As part of that settlement the city must post an apology on its website for three years and pay an undisclosed amount of money to the men arrested.
The lawsuit was brought against the city by Nabeel Qureshi, David Wood and Paul Rezkalla who were arrested for disturbing the peace while attending the AIF. They were later acquitted of all charges.
Immediately after the charges were dropped the three filed a civil suit against Mayor Jack O’Reilly Jr., Police Chief Ronald Haddad, 17 police officers and two leaders of the American Arab Chamber of Commerce. They were represented by the American Freedom Law Center.
The settlement will have the city posting an apology on its website that must remain on there for three years. The apology will read:
“On June 18, 2010, David Wood, Nabeel Quershi (co-founders of Acts 17 Apologetics) and Paul Rezkalla were arrested by Dearborn police officers at the Dearborn Arab International Festival (“Arab Festival”), while they were engaging in a peaceful dialogue about their Christian faith with several festival attendees. Wood, Qureshi, and Rezkalla were subsequently charged with breach of peace, a misdemeanor offense.
“The decision to arrest these individuals was based in part on information provided to the Dearborn police by Arab Festival attendees, workers, and volunteers. When all of the information — including video captured by Wood, Qureshi, and Rezkalla — was presented to a Dearborn jury, the jury found that these individuals were not guilty of the criminal offense of breach of peace.
“The City of Dearborn regrets and apologizes for the decisions to arrest and prosecute David Wood, Nabeel Qureshi, and Paul Rezkalla and the hardship caused to everyone involved.
“Through this apology and its acceptance by David Wood, Nabeel Qureshi, and Paul Rezkalla, the parties seek to build a bridge and to confirm to the community that members of all faiths are welcome in Dearborn to peacefully share their views and engage in religious discussions.”
In addition to the apology the city must also remove a news release and letter from O’Reilly that was posted on the website in 2010 regarding the Acts 17 Apologetics. In it O’Reilly criticized the group for their “attack” on Dearborn for “having tolerance for all religions including believers in the Koran.”
A statement by AFLC Co-founder and Senior Counsel Robert Muise was posted on the law center’s website after the settlement. He said that despite their acquittal, his clients “continued to be treated as if they had committed a crime.”
He added that “with this settlement and apology” the “dispute with the City will finally be put to rest.”

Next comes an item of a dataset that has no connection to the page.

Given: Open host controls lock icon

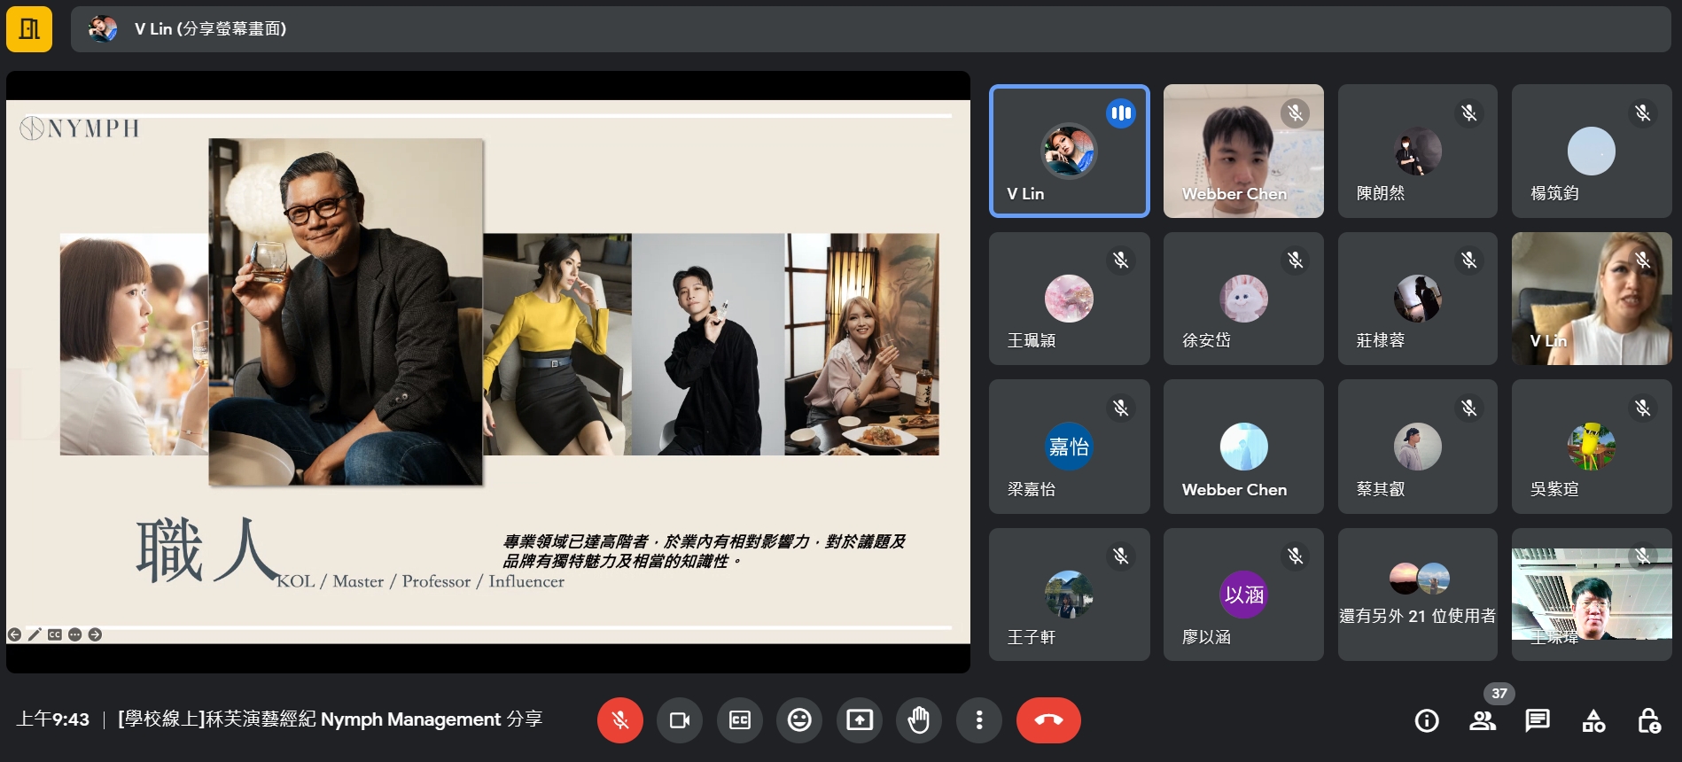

AFLC Co-founder and Senior Counsel David Yerushalmi added that the AACC also had violated the clients’ rights and that “we intend to hold them accountable.”
The Act 17 Apologetics are just one of several Christian missionary groups that have attended the AIF in recent years. Another group called the Bible Believers attended the last two festivals and had bottles and debris hurled at them from festival attendees. A video of the incident was posted online and garnered many views.
The presence of these groups at the last few festivals has played a role in the city’s wish to move the event from the openness of Warren to a closed park at Ford Woods, O’Reilly said.
This year’s festival is set for June 14 to 17.